Fathers and Families Executive Director Glenn Sacks, MA was quoted in the AOL.com front page article Adoptive Parents Ordered to Surrender 3-Year-Old to Biological Father (9/28/10) concerning the Ohio Benjamin Wyrembek adoption/child custody battle. F & F Board Member Robert Franklin, Esq. covered the case in a recent post here.
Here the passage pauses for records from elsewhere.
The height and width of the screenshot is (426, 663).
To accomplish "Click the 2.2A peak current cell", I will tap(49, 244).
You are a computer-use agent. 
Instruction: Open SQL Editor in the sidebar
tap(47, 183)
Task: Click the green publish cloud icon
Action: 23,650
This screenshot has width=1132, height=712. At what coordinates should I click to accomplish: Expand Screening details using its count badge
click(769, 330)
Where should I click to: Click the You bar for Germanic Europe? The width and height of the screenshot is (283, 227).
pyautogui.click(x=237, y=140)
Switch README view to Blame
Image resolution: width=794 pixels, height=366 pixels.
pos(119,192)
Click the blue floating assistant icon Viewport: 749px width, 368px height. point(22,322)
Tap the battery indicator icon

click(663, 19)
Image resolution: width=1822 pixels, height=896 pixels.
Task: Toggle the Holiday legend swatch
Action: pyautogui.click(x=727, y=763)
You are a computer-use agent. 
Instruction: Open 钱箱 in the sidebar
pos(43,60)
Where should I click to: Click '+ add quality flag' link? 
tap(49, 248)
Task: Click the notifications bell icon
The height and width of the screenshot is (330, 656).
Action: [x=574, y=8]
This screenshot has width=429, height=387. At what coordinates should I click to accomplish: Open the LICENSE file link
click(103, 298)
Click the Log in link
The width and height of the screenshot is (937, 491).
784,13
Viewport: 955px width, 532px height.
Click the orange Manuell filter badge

To comment on AOL reporter Honey Berk’s article, click here. According to Franklin:

Benjamin Wyrembek had a brief affair with a married woman. She became pregnant in 2007 and, along with her husband, decided to place the child for adoption. Wyrembek had no way of knowing if the child was his or not and possibly neither did the woman, although neither the article nor the opinion says. But he timely filed his claim of paternity with the Ohio Putative Father Registry and brought suit in juvenile court in December, 2007 to establish paternity. In January, 2008, the adoptive parents, Jason and Christy Vaughn, filed their suit to adopt the child.

Genetic testing determined that the child is Wyrembek’s and every court has since ruled in his favor. Basically, he’s the biological father who’s done every legal thing in his power to get custody of his son and every court has ruled that the adoption can’t go forward…[yet] adoption attorneys for many years have understood that when they’re caught trying to force adoption on a child who doesn’t need to be adopted because it has a fit father who wants it, the best thing to do is to stall…

Years of litigation often mean that fathers run out of money and give up…courts have ruled that, whatever the law on fathers’ rights may be, after a certain amount of time has passed, the best interests of the child demand that the dad butt out and the child remain in its adoptive home…

…the Vaughns were served with an order from Lucas County Juvenile Court to hand over the nearly 3-year-old boy named Grayson to Mr. Wyrembek,…everyone in the case knew almost three years ago that Wyrembek was the boy’s father. Then, or at any time since then, they could have done the right thing and turned the boy over to him, but they didn’t. The attorney kept filing motions, kept filing appeals and, the judicial system being what it is, time passed – a lot of it.